## Given passage
# Syracuse Bottle Show March 27



## CazDigger (Mar 12, 2011)

The Empire State Antique Bottle Assoc is having their 41st annual show on Sun. March 27 in Brewerton NY just north of Syracuse. It is a great little show, lots of excellent deals to be had with very friendly dealers. Mostly bottles but other good small antiques, postcards, stoneware etc too. I'll be set up there, come visit and talk digging!
 Mark


----------



## JOETHECROW (Mar 12, 2011)

Thanks for the reminder Mark...Mapquest shows us almost 4 hrs away,...(although w/ Penn Digger driving we might shave it to three.)[] Not sure if we'll make it or not. (You seem to bring me good bottle luck) and since we can't dig yet, It would be nice to see some glass.


----------



## CazDigger (Mar 12, 2011)

It would be great to see you guys again, hope it works out that you can make it!


----------



## Penn Digger (Mar 12, 2011)

> ORIGINAL:  JOETHECROW
> 
> Thanks for the reminder Mark...Mapquest shows us almost 4 hrs away,...(although w/ Penn Digger driving we might shave it to three.)[] Not sure if we'll make it or not. (You seem to bring me good bottle luck) and since we can't dig yet, It would be nice to see some glass.

## Provided material
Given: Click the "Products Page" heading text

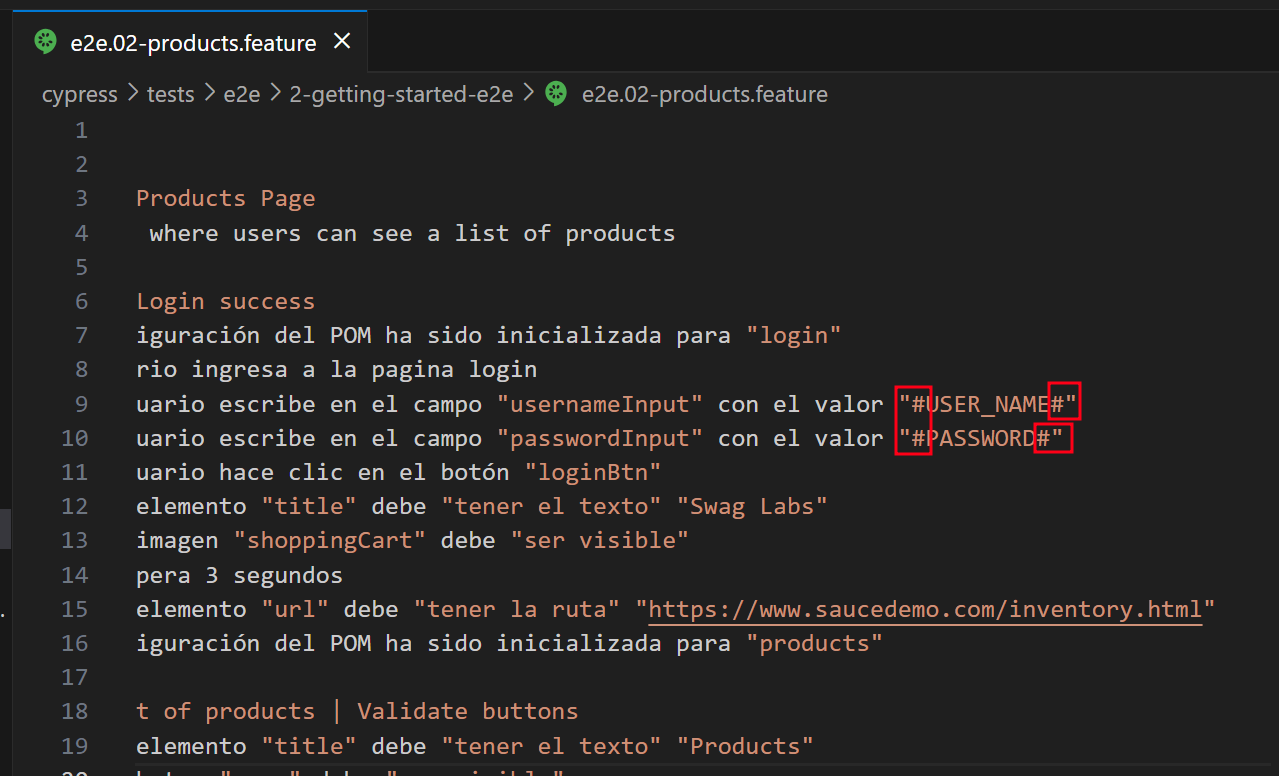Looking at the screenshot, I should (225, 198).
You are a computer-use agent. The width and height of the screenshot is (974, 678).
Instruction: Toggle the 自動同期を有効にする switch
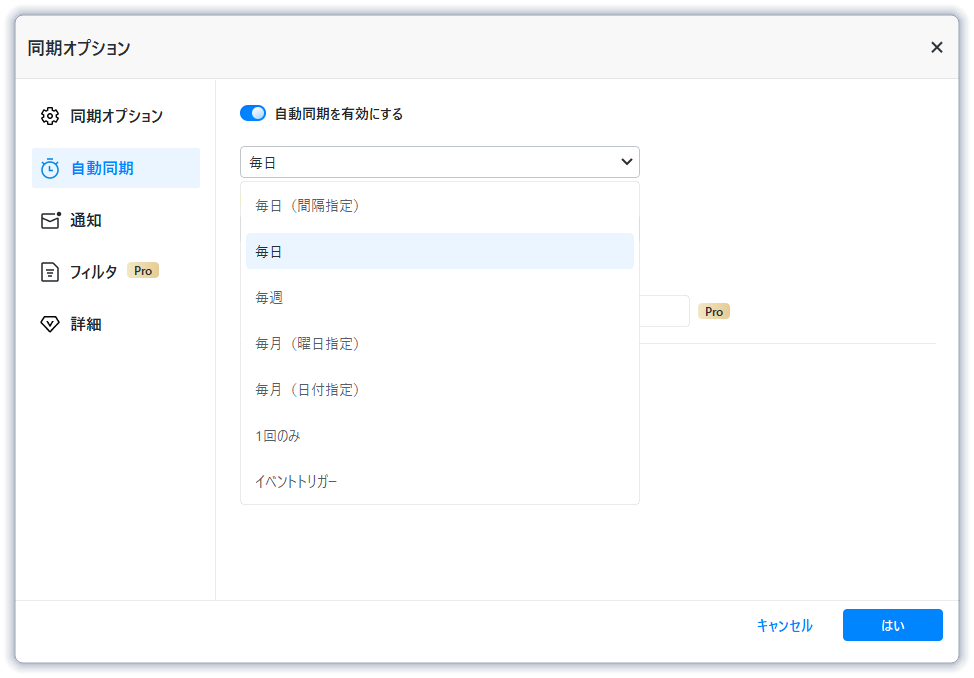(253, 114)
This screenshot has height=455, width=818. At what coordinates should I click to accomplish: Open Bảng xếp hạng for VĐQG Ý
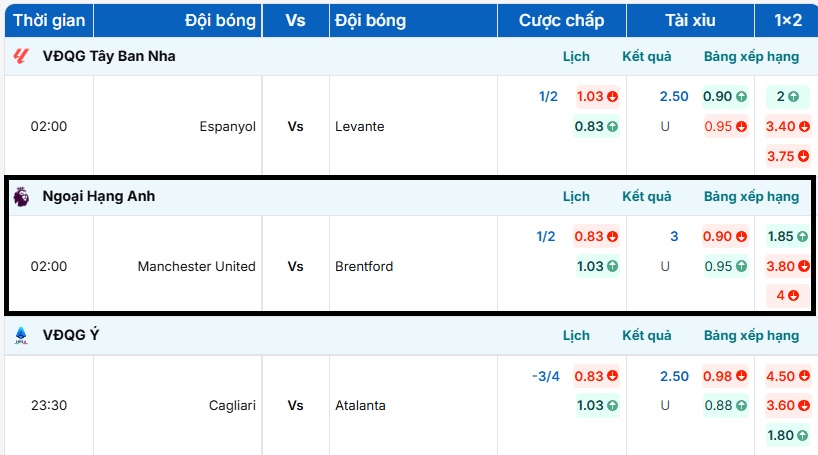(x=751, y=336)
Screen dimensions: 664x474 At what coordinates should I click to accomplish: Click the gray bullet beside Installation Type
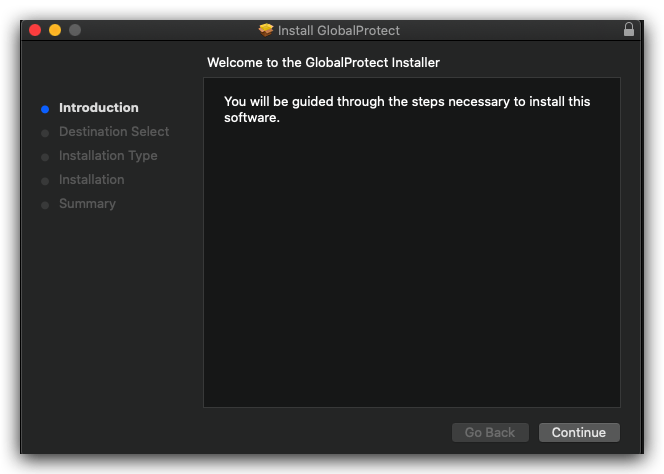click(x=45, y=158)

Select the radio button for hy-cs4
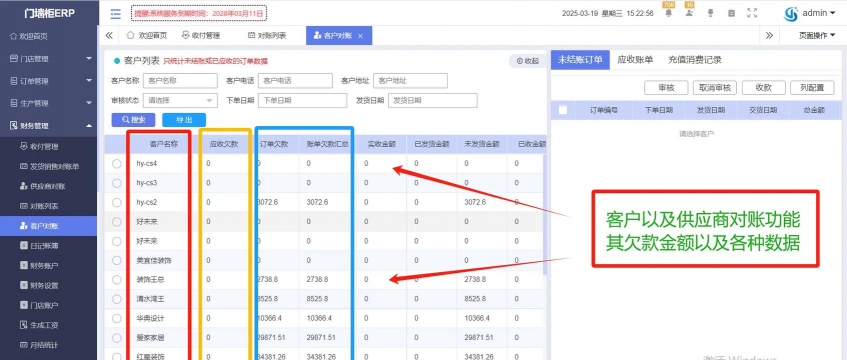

---

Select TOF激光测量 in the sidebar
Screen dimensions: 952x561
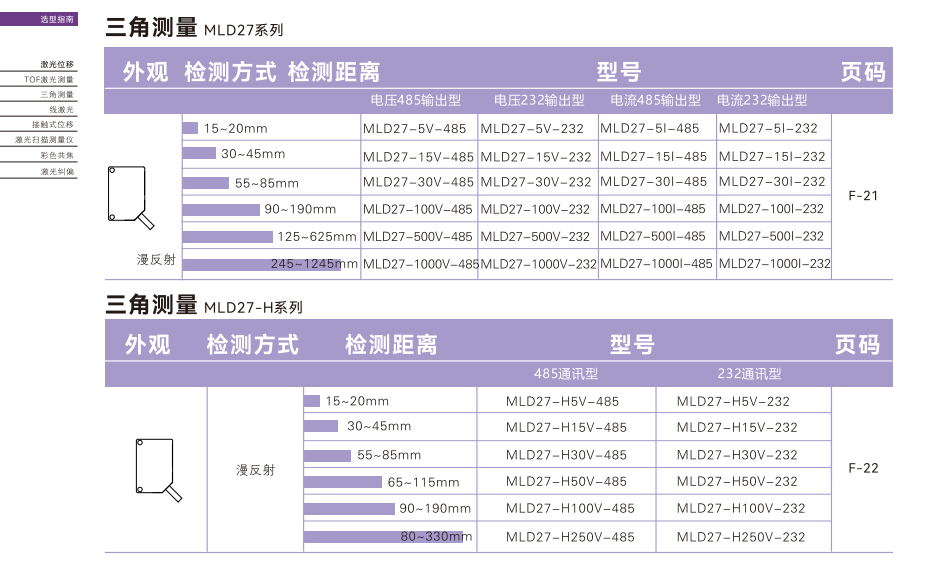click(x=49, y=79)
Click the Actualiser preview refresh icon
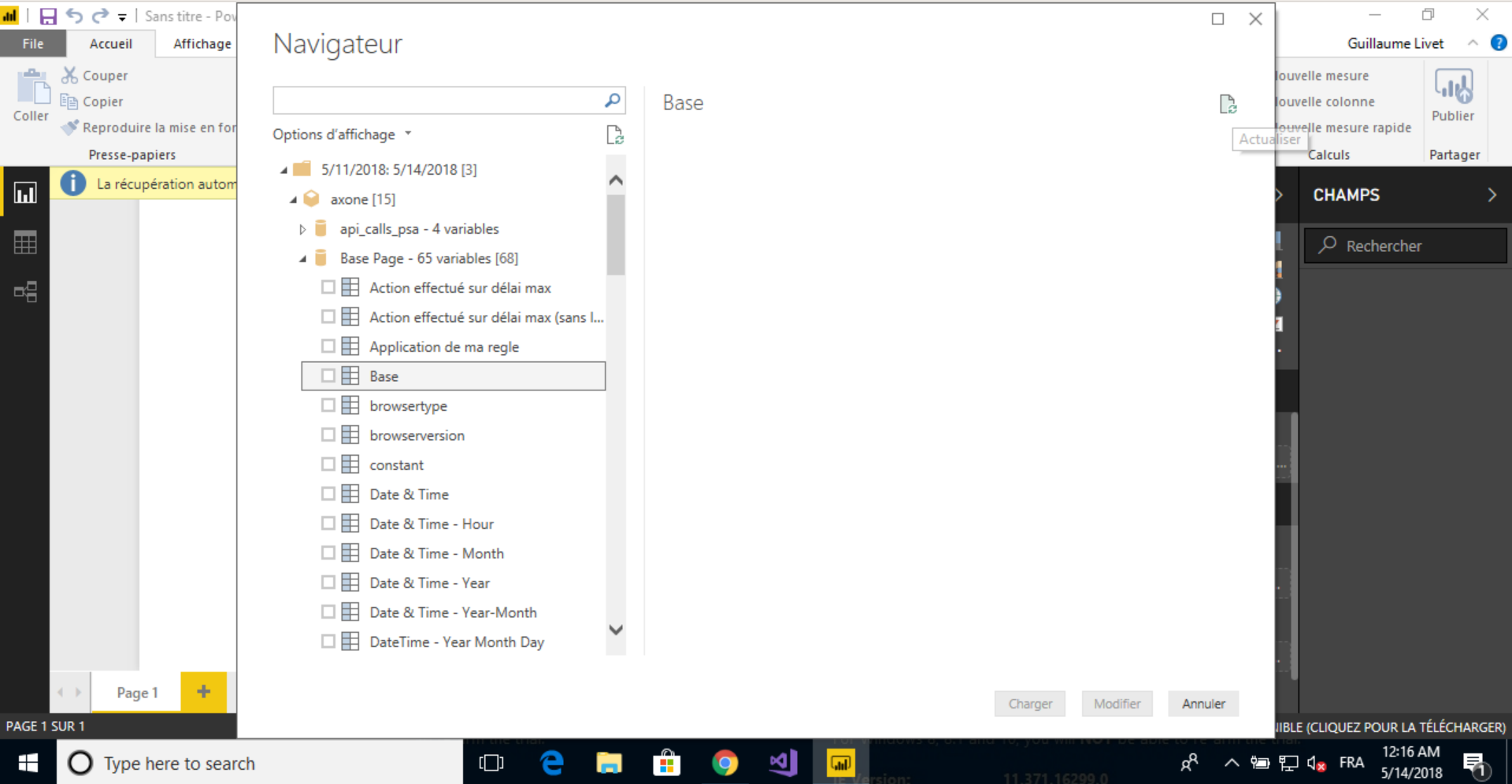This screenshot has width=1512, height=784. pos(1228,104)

---

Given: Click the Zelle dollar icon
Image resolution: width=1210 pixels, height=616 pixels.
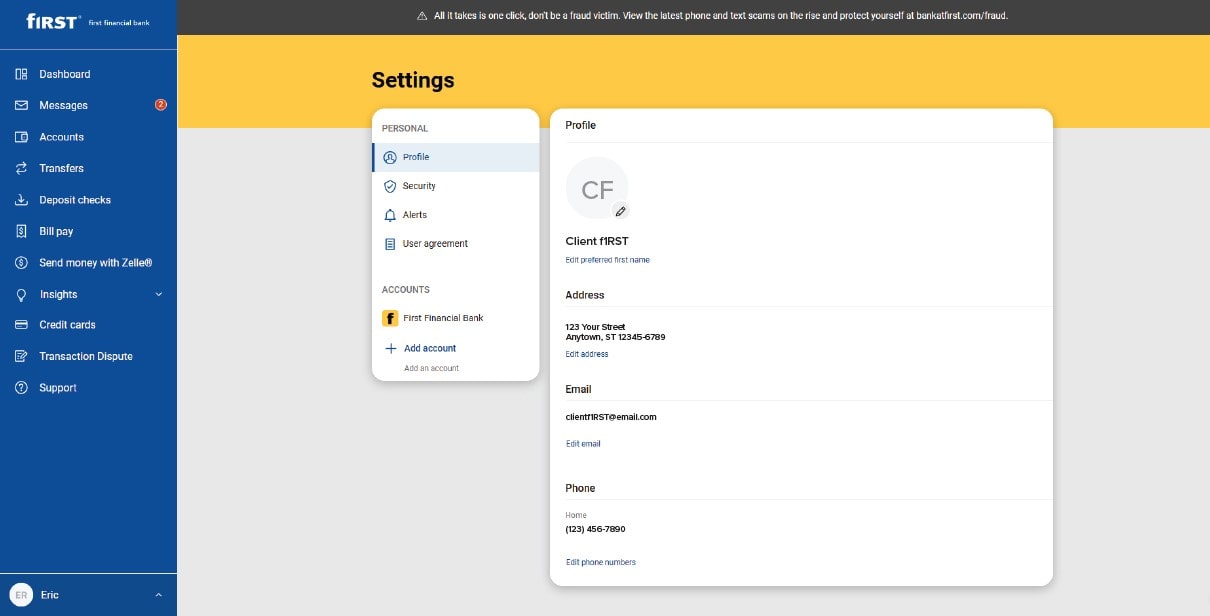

## Your goal
According to the bottle show thread, why does JOETHECROW say the drive might take only three hours instead of almost four? The records are separate material and are not connected to the bottle show thread.

## Task solution
JOETHECROW jokes that with Penn Digger driving, they might shave the trip down to three hours.